◆ Provided text
☆ ☆ ☆ ☆
ADRF v0.1.0: An open rule format for agent detection

AI agents have started to look like normal HTTP clients with unusual habits. A coding agent, crawler, operator, or payment assistant may call the same origin through the same gateway as a human's browser, but the wire shape is different: User-Agent prefixes, SDK headers, TLS fingerprints, signature headers, request cadence, and eventually payload hints.

Every gateway that wants to classify that traffic ends up writing the same small rule language. One team writes YAML for Claude Code. Another writes JSON for Cursor. A third adds a JA4 matcher to a WAF rule. The rule logic is not the hard part. The hard part is keeping the rule packs portable, reviewable, and current.

Today we published ADRF, the Agent Detection Rule Format, under the BSD-3-Clause license. The initial v0.1.0 release includes the normative spec, JSON Schema, governance docs, contribution checklist, and worked examples.

What ADRF does

ADRF is a YAML rule-pack format. A rule names an agent and declares the passive request signals that identify it. Version 0 covers the matchers we already use in production paths: User-Agent regexes, required headers, and JA4 prefixes. The matcher returns an agent id, a provenance tier, and a score. Policy stays downstream.

version: 0
agents:
  - id: claude-code-cli
    match:
      user_agent_pattern: '^claude-cli/'
      header_present:
        - x-stainless-arch
    provenance: unsigned-named
    score: 95
    confidence: 0.95

That is intentionally boring. The format should be easy to read in a pull request, easy to validate with JSON Schema, and easy for a proxy, SIEM, IDS, or test harness to consume without bringing along the rest of SBproxy.

What v0.1.0 includes

The release ships a small but complete governance package:

SPEC.md, the normative ADRF v0 format.
schemas/v0.json, a draft 2020-12 JSON Schema for rule packs.
examples/claude-code.yaml, a worked single-agent rule.
GOVERNANCE.md and CONTRIBUTING.md, including the evidence checklist for new named-agent rules.

The reference matcher lives in the sbproxy-agent-detect crate. SBproxy consumes ADRF packs directly; the spec repo exists so other projects do not need to treat SBproxy source code as the format documentation.

What comes next

ADRF v0 is request-scoped and deliberately small. The roadmap tracks the next signal families: header-order hashes, JA4T and JA4X predicates, behavioural cadence buckets, payload hints such as MCP clientInfo.name, and identity predicates tied to verified Web Bot Auth Signature-Agent values.
☆ ☆ ☆ ☆
◆ Problems to solve
1. From the ADRF announcement, set down the passage from "SPEC.md, the normative" up to and including "the format documentation." word for word.
2. According to the ADRF announcement, under which license was ADRF published?

[Dataset items]
☆ ☆ ☆ ☆
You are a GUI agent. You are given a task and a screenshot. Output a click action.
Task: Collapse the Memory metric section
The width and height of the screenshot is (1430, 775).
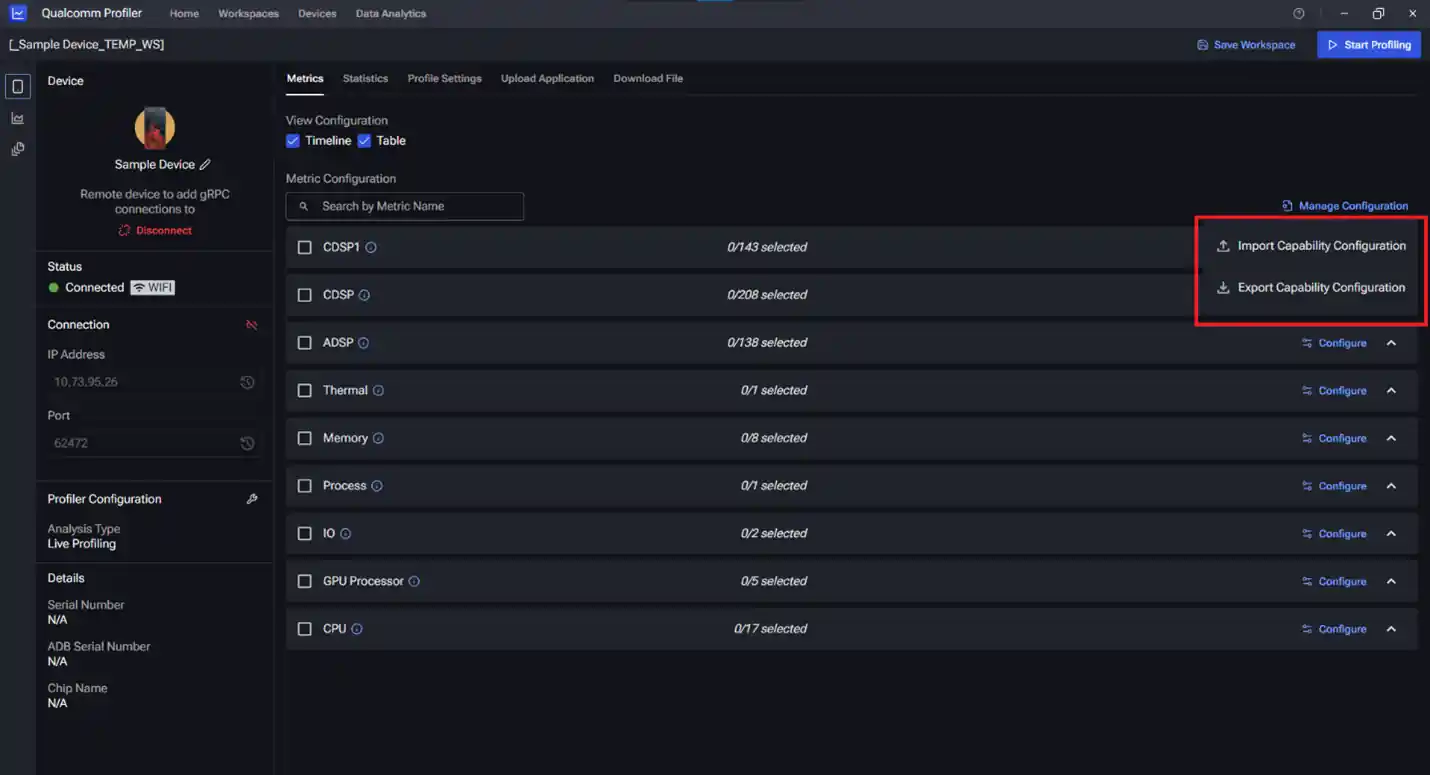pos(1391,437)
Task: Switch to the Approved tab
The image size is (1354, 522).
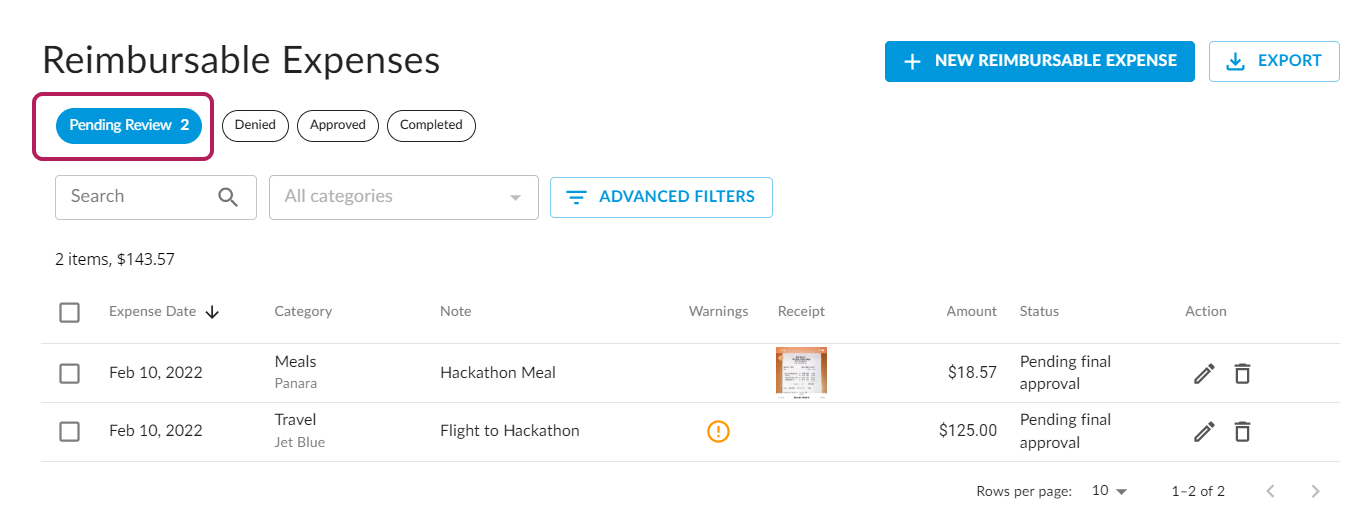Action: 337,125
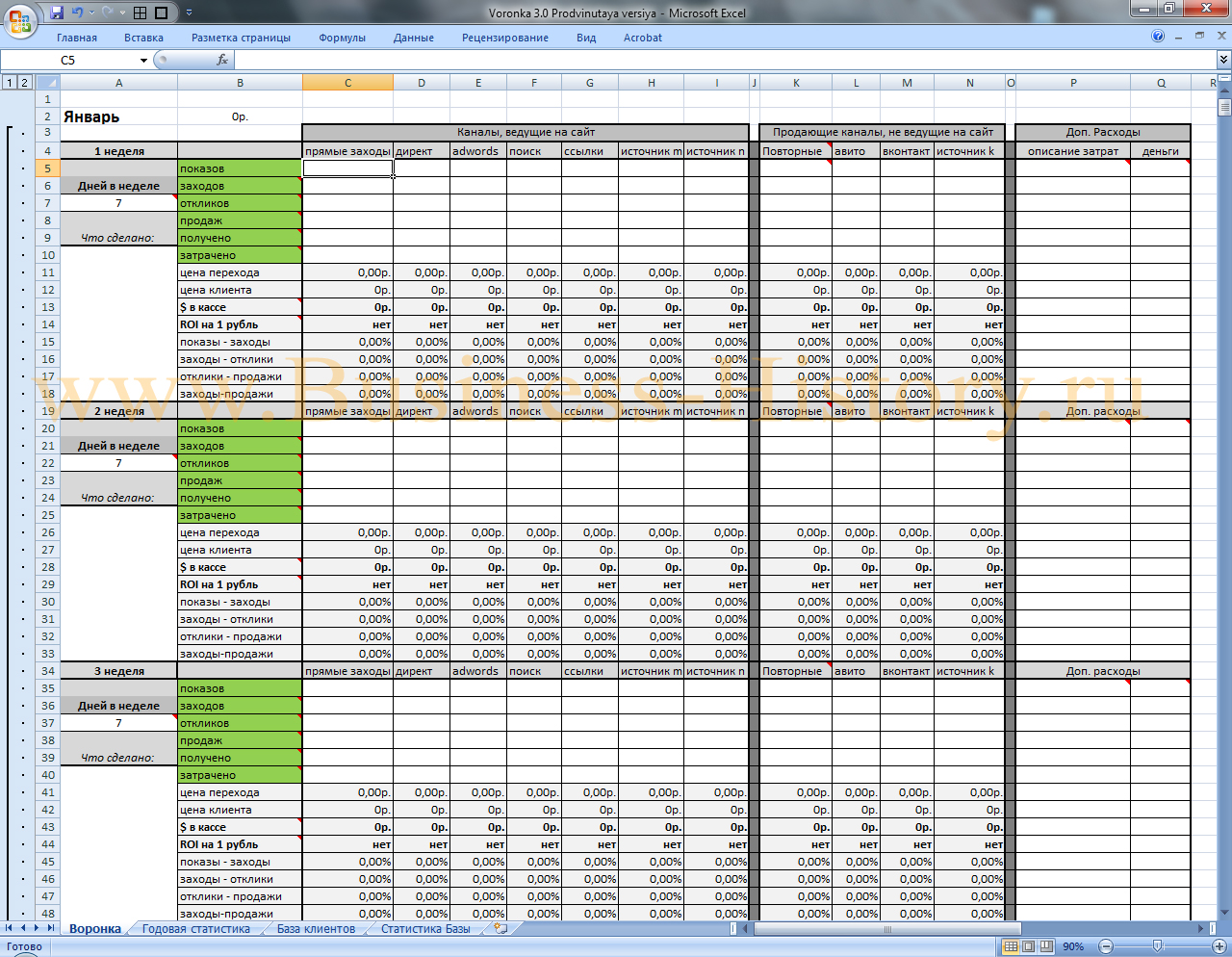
☆ ☆ ☆ ☆
◆ Numbered responses
1.
SPEC.md, the normative ADRF v0 format.
schemas/v0.json, a draft 2020-12 JSON Schema for rule packs.
examples/claude-code.yaml, a worked single-agent rule.
GOVERNANCE.md and CONTRIBUTING.md, including the evidence checklist for new named-agent rules.

The reference matcher lives in the sbproxy-agent-detect crate. SBproxy consumes ADRF packs directly; the spec repo exists so other projects do not need to treat SBproxy source code as the format documentation.

2. The BSD-3-Clause license.